Анна понимающе кивнула. Но в глаза по прежнему была тревога.
— А лекарства? — осторожно спросила она.
— Антибиотиков пока не существует, в городе сказали, что к травникам можно обратиться, — Иван Палыч с сарказмом хмыкнул.
— И в самом деле, — согласилась учительница. — Травники у нас имеются, хорошие. Вот, к примеру, бабушка Матрёна…
— Не очень я доверяю всем этим травникам, — поморщившись, честно признался доктор. — Тиф не травками нужно лечить, а антибиотиками.
— Так вы же сами сказали, что их пока не существует.
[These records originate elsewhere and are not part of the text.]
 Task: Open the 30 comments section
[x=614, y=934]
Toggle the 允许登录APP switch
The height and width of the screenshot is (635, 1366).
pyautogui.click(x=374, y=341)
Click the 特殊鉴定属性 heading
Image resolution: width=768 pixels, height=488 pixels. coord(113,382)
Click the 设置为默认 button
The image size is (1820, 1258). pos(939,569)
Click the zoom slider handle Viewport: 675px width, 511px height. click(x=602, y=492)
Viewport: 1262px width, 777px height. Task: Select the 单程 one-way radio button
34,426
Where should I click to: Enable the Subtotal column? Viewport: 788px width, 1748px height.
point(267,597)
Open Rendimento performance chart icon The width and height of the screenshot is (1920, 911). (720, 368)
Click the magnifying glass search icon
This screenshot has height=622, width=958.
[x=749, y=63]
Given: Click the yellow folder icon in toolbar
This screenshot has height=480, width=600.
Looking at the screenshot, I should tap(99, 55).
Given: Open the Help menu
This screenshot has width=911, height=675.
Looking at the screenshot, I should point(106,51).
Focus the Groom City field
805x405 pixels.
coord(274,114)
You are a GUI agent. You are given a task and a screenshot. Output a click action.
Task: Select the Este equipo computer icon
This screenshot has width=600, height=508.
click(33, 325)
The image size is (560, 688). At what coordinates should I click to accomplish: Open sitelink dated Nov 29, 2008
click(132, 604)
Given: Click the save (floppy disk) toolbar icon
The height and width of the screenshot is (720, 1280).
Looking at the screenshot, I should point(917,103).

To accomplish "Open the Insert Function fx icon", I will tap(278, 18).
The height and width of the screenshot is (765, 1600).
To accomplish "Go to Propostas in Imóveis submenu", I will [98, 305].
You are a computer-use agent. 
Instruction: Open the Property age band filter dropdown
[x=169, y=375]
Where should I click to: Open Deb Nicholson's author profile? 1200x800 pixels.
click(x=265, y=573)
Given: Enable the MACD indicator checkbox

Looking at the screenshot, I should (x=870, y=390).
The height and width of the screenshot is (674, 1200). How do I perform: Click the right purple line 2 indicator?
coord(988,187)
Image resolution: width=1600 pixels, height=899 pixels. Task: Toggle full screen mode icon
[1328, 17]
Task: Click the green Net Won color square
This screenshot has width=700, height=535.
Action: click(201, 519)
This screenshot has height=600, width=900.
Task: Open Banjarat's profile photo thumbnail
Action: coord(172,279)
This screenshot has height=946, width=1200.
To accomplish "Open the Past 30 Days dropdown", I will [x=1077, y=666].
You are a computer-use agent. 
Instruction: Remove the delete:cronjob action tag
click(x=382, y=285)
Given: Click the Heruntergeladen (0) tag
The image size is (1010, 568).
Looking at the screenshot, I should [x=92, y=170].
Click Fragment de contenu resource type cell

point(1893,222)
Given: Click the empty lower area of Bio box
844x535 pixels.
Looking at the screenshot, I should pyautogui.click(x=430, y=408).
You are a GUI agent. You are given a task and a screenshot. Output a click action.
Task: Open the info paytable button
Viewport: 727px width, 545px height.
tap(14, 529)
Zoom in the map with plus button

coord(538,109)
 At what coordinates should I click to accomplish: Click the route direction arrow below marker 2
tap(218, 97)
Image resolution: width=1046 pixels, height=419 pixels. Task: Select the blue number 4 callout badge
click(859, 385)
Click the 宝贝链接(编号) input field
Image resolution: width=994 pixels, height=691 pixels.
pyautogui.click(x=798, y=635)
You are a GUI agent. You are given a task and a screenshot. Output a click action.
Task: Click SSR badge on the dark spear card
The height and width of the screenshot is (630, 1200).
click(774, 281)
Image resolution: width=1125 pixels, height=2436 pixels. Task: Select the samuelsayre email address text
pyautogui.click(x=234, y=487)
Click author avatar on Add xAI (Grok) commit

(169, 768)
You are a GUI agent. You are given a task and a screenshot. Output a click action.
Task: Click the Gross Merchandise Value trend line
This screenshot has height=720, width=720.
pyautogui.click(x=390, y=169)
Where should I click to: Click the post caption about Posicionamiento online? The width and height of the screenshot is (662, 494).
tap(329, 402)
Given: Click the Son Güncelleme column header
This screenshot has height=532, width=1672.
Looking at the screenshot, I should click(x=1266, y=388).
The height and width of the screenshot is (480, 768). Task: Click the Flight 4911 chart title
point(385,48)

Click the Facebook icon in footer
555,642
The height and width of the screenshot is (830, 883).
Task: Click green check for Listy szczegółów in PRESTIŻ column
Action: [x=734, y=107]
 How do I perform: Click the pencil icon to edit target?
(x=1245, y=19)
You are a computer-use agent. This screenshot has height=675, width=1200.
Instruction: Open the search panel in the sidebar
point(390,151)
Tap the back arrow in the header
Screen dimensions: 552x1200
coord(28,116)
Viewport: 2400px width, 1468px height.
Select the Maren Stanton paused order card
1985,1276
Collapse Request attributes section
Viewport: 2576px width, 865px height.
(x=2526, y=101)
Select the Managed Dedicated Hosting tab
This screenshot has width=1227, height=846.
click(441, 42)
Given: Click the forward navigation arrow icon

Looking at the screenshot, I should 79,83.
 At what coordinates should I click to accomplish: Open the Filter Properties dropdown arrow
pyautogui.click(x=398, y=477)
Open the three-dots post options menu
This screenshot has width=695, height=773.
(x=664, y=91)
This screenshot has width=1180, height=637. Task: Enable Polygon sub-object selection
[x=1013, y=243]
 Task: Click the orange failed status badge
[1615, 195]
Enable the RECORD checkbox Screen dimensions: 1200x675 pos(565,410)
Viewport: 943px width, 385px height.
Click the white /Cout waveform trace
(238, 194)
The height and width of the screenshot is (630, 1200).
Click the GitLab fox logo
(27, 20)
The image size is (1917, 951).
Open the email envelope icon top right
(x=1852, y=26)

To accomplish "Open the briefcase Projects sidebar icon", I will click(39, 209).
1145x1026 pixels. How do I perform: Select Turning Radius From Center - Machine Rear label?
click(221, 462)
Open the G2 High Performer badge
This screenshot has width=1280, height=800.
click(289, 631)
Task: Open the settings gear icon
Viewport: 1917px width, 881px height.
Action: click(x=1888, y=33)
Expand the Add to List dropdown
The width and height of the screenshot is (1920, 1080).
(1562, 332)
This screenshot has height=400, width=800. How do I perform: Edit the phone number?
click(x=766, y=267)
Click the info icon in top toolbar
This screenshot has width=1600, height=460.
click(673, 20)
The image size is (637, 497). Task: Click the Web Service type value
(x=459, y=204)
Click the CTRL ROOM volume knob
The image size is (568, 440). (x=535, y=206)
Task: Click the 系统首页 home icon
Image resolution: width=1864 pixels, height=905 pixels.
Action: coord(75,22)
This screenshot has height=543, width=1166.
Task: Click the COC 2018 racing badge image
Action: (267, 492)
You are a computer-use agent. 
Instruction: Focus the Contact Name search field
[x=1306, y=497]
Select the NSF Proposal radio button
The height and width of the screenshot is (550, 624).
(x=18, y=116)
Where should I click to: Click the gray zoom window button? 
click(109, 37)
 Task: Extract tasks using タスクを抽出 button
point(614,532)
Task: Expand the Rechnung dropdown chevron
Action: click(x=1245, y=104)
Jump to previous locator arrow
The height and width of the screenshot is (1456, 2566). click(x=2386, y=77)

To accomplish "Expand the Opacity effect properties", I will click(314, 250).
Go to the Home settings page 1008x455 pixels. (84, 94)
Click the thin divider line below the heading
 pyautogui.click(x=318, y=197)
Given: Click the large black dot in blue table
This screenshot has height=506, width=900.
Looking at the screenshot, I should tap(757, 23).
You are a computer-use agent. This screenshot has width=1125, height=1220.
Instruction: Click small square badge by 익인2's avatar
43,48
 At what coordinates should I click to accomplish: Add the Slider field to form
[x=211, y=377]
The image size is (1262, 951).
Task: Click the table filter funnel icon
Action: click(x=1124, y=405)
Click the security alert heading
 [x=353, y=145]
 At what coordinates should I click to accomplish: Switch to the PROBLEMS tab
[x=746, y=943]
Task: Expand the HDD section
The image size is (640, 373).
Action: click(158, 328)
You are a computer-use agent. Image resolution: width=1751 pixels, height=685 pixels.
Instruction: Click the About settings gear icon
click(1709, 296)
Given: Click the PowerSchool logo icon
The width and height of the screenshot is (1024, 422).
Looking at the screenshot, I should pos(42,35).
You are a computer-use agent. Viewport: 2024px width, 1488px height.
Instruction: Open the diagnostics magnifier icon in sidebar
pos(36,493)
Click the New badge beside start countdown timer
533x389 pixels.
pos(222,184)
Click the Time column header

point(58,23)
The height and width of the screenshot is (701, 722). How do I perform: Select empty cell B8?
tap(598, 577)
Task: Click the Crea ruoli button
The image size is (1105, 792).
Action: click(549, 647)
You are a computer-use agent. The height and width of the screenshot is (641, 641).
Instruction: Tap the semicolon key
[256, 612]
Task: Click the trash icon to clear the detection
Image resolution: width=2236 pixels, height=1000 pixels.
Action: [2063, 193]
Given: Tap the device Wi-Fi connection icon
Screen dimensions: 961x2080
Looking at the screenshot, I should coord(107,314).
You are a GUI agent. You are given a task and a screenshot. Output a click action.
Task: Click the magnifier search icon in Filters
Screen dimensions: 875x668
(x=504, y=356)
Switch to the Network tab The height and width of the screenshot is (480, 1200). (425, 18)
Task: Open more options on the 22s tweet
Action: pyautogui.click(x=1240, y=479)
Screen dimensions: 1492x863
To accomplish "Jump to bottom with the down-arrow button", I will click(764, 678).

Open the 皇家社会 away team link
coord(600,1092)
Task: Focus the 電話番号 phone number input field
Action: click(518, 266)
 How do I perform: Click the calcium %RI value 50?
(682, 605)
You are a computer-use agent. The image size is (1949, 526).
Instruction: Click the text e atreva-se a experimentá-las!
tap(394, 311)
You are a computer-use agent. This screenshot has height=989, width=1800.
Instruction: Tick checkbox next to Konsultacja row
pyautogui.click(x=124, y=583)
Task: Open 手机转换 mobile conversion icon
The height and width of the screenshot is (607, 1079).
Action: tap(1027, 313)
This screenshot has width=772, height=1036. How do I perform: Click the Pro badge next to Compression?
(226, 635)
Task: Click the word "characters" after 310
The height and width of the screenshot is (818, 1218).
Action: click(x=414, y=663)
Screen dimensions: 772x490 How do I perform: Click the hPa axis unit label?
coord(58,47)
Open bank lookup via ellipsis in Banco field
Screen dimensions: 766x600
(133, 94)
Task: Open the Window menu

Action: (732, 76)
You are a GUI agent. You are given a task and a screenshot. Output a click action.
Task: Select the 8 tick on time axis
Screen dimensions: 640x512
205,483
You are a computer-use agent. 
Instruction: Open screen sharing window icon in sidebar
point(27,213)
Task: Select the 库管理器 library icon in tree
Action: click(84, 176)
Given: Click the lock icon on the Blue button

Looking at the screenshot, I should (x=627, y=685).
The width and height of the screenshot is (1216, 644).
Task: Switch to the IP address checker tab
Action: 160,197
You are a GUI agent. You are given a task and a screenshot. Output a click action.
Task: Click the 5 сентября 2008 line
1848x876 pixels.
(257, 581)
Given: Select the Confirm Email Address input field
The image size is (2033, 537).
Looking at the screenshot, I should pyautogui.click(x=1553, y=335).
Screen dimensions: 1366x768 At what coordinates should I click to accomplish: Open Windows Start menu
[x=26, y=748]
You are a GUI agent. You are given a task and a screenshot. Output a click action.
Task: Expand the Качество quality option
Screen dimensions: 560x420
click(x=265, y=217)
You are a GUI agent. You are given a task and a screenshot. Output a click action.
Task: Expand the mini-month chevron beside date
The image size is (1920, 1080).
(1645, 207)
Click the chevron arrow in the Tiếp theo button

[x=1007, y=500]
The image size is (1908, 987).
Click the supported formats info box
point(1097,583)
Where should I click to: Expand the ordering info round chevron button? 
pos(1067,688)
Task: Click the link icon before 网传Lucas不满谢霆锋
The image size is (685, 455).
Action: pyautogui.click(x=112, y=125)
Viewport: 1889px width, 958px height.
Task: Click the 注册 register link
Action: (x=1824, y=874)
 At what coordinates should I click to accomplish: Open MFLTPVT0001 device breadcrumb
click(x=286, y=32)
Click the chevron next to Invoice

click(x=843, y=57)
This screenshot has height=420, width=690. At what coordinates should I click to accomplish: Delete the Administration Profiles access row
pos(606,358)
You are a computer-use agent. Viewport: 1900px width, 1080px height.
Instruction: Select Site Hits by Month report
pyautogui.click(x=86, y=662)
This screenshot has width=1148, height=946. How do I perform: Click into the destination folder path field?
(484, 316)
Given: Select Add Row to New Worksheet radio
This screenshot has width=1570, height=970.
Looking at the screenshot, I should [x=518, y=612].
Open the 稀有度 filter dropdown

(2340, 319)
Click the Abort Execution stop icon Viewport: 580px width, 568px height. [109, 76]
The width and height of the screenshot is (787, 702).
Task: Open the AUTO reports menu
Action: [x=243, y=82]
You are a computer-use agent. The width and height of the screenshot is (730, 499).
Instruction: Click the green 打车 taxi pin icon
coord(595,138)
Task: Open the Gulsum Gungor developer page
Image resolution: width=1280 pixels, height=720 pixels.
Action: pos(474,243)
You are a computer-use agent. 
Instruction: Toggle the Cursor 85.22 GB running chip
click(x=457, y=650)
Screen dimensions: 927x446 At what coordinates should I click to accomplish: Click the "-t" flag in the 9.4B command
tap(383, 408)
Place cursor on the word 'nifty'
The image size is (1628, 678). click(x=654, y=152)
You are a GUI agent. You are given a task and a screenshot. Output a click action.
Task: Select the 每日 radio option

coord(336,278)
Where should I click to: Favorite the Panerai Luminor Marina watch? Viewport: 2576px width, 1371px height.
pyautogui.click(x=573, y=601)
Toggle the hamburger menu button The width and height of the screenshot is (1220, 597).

— Сказал… — задумчиво кивнул Иван Палыч.
И вдруг задумался.
Лекарств нет, но…
Неплохо было бы помочь изобрести чуть быстрее эти лекарства. Ведь многие изобретения — это суть череды случайностей, которые так удачно подвернулись под руку ученым умам. А если знать немного больше, помнить историю, то можно… ускорить процесс открытия.
Морфесси пел о страсти, чайник фыркал и шипел, Анна Львовна рассказывала о каких-то пустяках, а Иван Палыч едва ли слышал хоть что-то, вспоминая курс микробиологии в медицинском институте.
Иван Палыч, вернувшись в больницу из дома Анны, чувствовал, как усталость, словно свинец, тянет к земле. Сапоги, всё ещё мокрые от снега, скрипели по деревянному полу, а саквояж, отяжелевший от лекарств, оттягивал плечо. Пора уже было выгрузить все в сейф.
В приемной кто-то тихо шуршал.
«Неужели, мыши?» — с сожалением подумал доктор. Осень, становиться холодно, вот и лезут. Нужно будет организовать дератизацию. Или на худой конец кота взять. Не дело, чтобы в больнице мыши водились.